--- Document section ---
:::
Those are important matters, because they directly affect not only the macro-economic policy, our competitiveness through the exchange rate and our interest rates, because we are also pledged to price stability, but the crucial balance between public expenditure and taxation. The idea that that decision, which has belonged to Chancellors of the Exchequer ever since we have been an independent country, should be in thrall to the opinions of the Commission and the majority of the Council of Ministers is unacceptable to us.

Is that not why we have seen not merely cuts in public expenditure and increases in taxation in the past two years, but why the Government, whatever the immediate argument might be about the size of our PSBR last year, this year and the next, are hellbent on conforming with the criteria in the Maastricht treaty so that they will be able to join the third stage of economic and monetary union just as soon as the decision is made in 1998?

The Chancellor said in a reply to a question that I put to him on Thursday: I am a strong advocate of getting down towards a balanced budget and of low inflation. They happen to be the Maastricht criteria as well"— happen to be— but as we move towards achieving them it is doing no harm to this country's economy."—[Official Report, 8 February 1996; Vol. 271, c. 452.] That may be true this year, but what about the next two or three years? What about the circumstances in which, once we are caught within the frame, we have to keep our borrowing requirements below 3 per cent.?

My objection is not only to the effect that is having on British policy but to the general deflationary effects that the constraints of economic and monetary union are having on the economic policies of virtually all our European neighbour states. Two months ago, Paris was in a state of riot as Parisians objected to the growing deflation to which President Chirac has unfortunately agreed in his arrangements with Chancellor Kohl. Just a week ago, Germany announced its highest unemployment figure for more than 50 years at 4.1 million. It is desperately worried about the problem of having to face the challenge of the competitiveness of countries whose currencies are free or floating and not pegged.

I remind the House, in case hon. Members have not seen it, of the interesting statement made by the former socialist Finance Minister of Spain, Miguel Boyer, as reported in The Times on 9 February. He said: Never has so much damage been done to so many by so few fanatics". He summed up by saying: I do not share the dream of many technocrats and certain elite politicians of maintaining to the death a fiction about dates and conditions of convergence, hoping to catch nations by surprise with economic and monetary union, the significance and costs of which they do not know. It is clear that a new mood is developing across Europe—a recognition of the nonsense, the madness and the unacceptability of adopting rules that will govern our economic lives and that have been conceived by arbitrary decisions in Brussels and elsewhere in Europe. I believe that options are available to the Government and that we must set our ambitions much higher than simply keeping out of an economic and monetary union and a single currency. We should do all in our power—we have the opportunity to do so—to veto the wretched business throughout Europe.
:::
--- Data lines ---

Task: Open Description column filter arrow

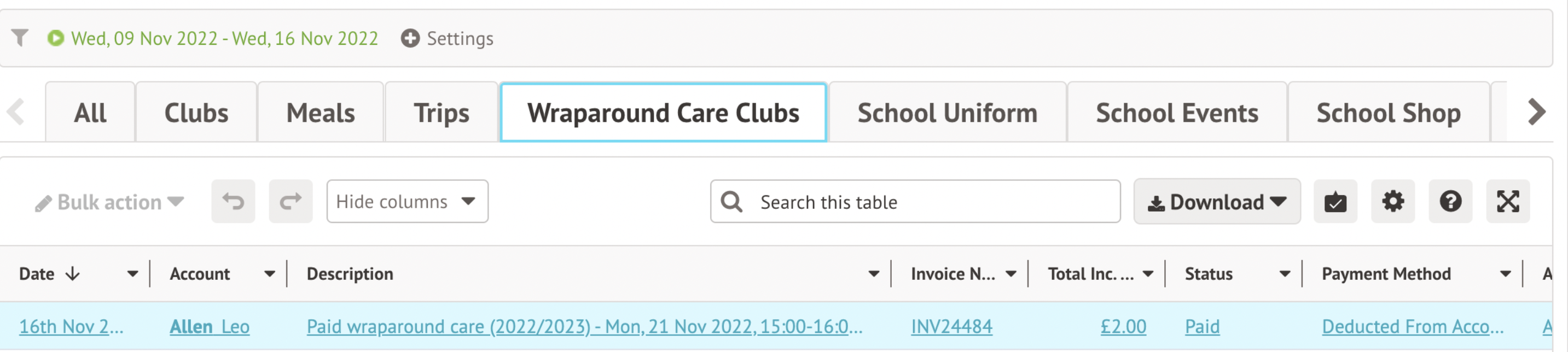Action: (x=874, y=274)
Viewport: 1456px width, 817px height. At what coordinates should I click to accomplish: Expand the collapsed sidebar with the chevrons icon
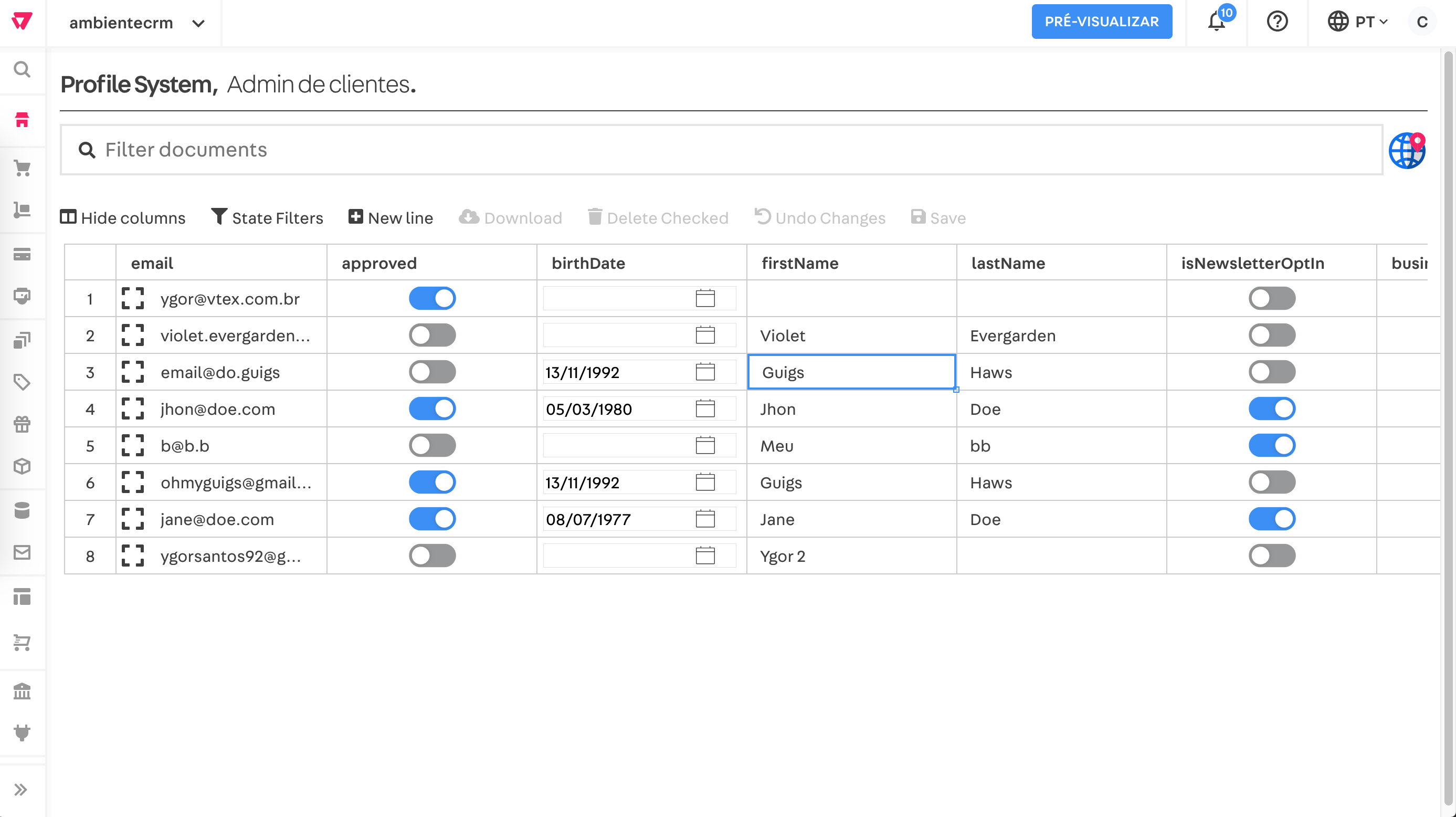point(22,788)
:::
--- List of tasks ---
1. In the speech on monetary union, what unemployment figure did Germany announce a week earlier?
2. Using the speech on monetary union, explain why the speaker calls the matters in its first sentence important.
3. Echo the part of the speech on monetary union that opens with the words containing "Is that not" and closes with "made in 1998?".
The data has no connection to the speech on monetary union.

--- Replies ---
1. Germany announced 4.1 million, its highest unemployment figure for more than 50 years.

2. They directly affect macro-economic policy and competitiveness through the exchange rate and interest rates, since the country is also pledged to price stability. They also affect the crucial balance between public expenditure and taxation.

3.
Is that not why we have seen not merely cuts in public expenditure and increases in taxation in the past two years, but why the Government, whatever the immediate argument might be about the size of our PSBR last year, this year and the next, are hellbent on conforming with the criteria in the Maastricht treaty so that they will be able to join the third stage of economic and monetary union just as soon as the decision is made in 1998?